Donald Trump’s bigotry and cruelty were on display again this week in his response to the devastation in the U.S. territory of Puerto Rico, where he alternately chose to ignore and insult the survivors of hurricane Maria. As the crisis mounted, Trump took a brief respite from berating NFL players to tweet about Puerto Rico—not in support of the island’s suffering residents, but to callously focus on the commonwealth’s "broken infrastructure & massive debt."
Days later, he responded to San Juan Mayor Carmen Yulín Cruz’s pleas for aid with a series of hateful messages, whining that she’d been “nasty” to him and leaning into the racist trope of lazy brown people who “want everything to be done for them.” The vitriol continued Saturday afternoon, as Trump implied that Mayor Cruz—pictured here wading through flood-contaminated waters—wasn’t working hard enough, via tweets sent during Trump's 60th visit to one of his luxury golf clubs. Interspersed were Trump’s childlike proclamations that relief efforts were being hampered by “big water...ocean water,” a statement that might seem innocuously idiotic were millions of lives not hanging in the balance.
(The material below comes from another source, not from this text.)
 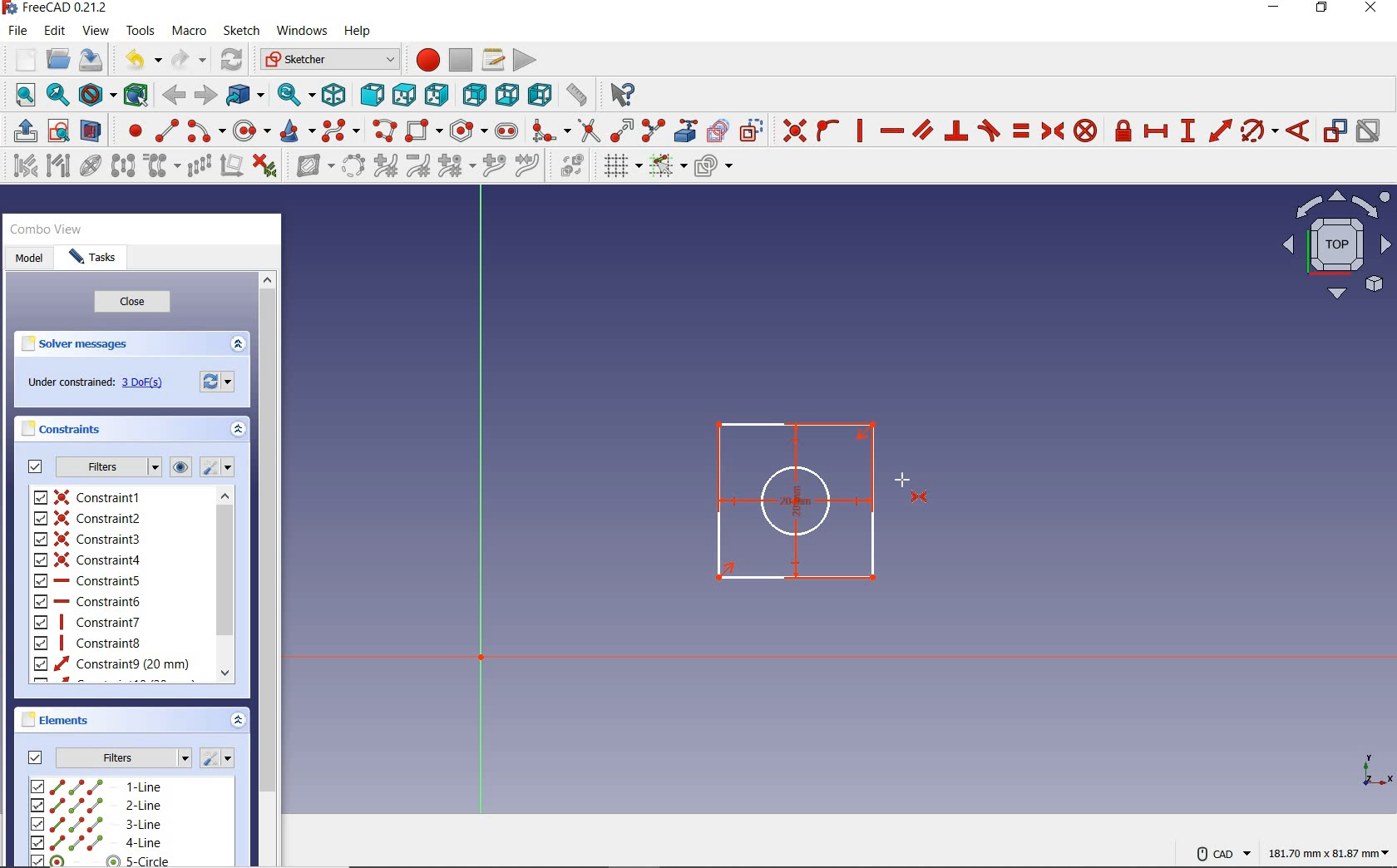 I want to click on constraint2, so click(x=88, y=518).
Trump’s indifference to the humanitarian crisis in Puerto Rico is par for the course. Racism and malice form the core of who he is; these traits are the essence of his presidency, and while his response is stunning, it’s also perfectly in line with every other action he’s taken in office. To change horses midstream—to govern with a semblance of the empathy, competency or integrity he has lacked throughout his life—would be out of character. In other words, Trump’s gonna Trump. The more disturbing fact is that 63 million people recognized Trump’s hatefulness and racism, liked what they saw enough to vote for him, and even now, continue to fervently support him. The tragic mess in Puerto Rico isn’t the latest unforeseen consequence of electing a bigoted narcissist; it’s exactly what Trump voters cast their ballots for. The details couldn’t have been predicted, but the general outline and shading were well established.
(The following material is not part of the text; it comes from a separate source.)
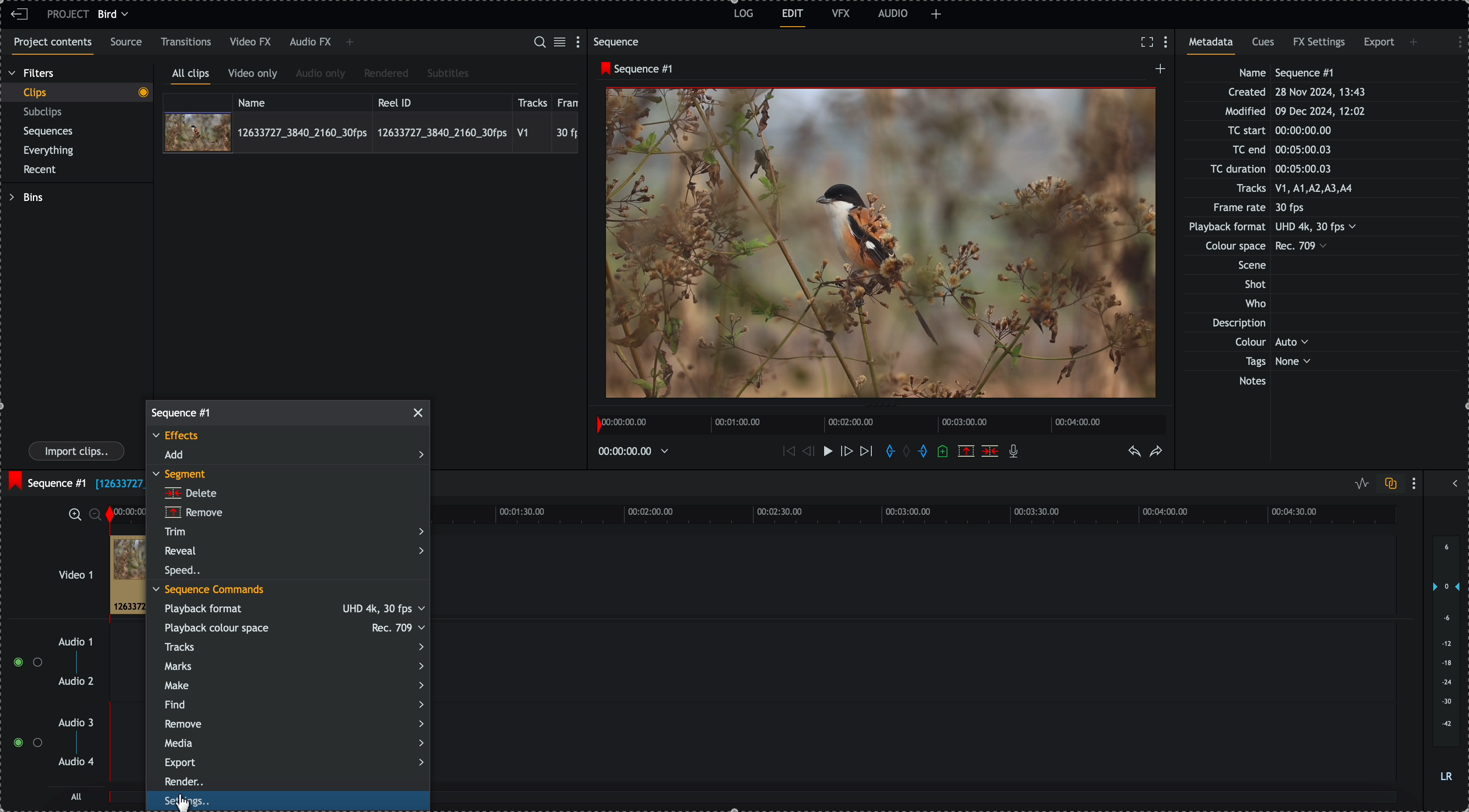 This screenshot has height=812, width=1469. I want to click on AUDIO, so click(893, 13).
The suffering of “others”—nonwhites, Latinos, immigrants (which millions of confused Americans assume Puerto Ricans are)—was a cornerstone of Trump’s presidential campaign and a guiding principle of this White House. Trumpism promised to assuage the feelings of loss and demoralization of those who spent the Obama years feeling overlooked; Trump assured them they’d been unfairly robbed and promised someone would pay the price. Trump’s aggrieved voters saw themselves as victims of progressive policies that leaned toward equality, leveling a playing field they’ve always considered their rightful home base. The perceived precariousness of their status (which was never really in danger) drove their misplaced anger and their voting habits. When you’re accustomed to privilege, as the old saying goes, equality looks like oppression. Trump’s election was a demand from millions of white Americans to weaponize that nonexistent oppression and redirect it toward those who threaten their status, standing and power.
I’m not saying Trump supporters voted explicitly for black and brown folks to die, obviously. But their support for Trump was, and continues to be rooted in a desire to see this president enact policies designed to harm people of color and other historically marginalized groups. They chose a leader whose entire platform is to denigrate and disenfranchise, in both speech and policy, nonwhites at every opportunity. The catastrophe Puerto Rico is experiencing is the natural outcome of that kind of disdain for people of color and the devaluation of their lives. Trump's supporters voted for this.
Trump’s hostile tweets to an island in peril aren’t gaffes or mistakes. His seeming lack of caring toward the human beings who live there is not poor media skills. This is another example of this president maintaining the stance he’s held since day one, which his base continues to love him for. This won’t be the last time Trump causes unnecessary suffering. His voters and supporters deserve at least some of the credit.